### About this exercise
Starting with the line that contains "Identify the click" and ending with the final line of the data below, print those lines exactly and nothing else.

### Material shown
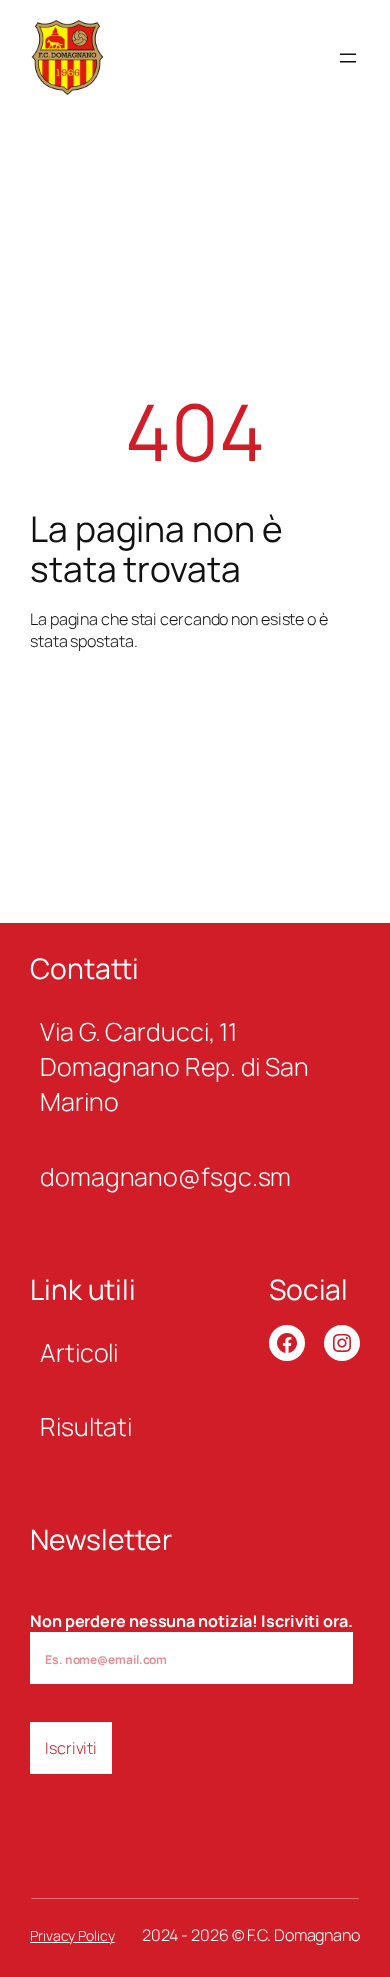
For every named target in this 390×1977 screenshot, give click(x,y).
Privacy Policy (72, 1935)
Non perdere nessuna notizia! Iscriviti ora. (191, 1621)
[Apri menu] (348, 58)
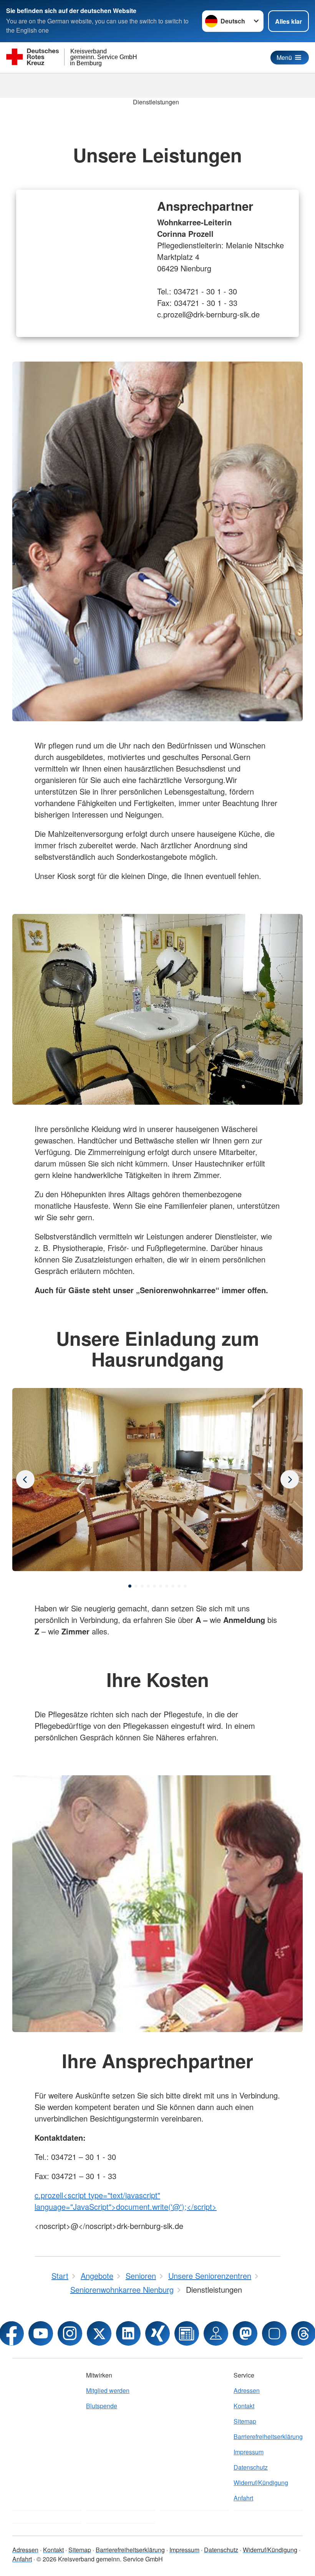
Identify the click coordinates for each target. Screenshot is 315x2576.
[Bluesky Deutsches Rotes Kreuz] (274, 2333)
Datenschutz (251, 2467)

### Written answer
Identify the click coordinates for each target. Screenshot is 315x2576.
[Bluesky Deutsches Rotes Kreuz] (274, 2333)
Datenschutz (251, 2467)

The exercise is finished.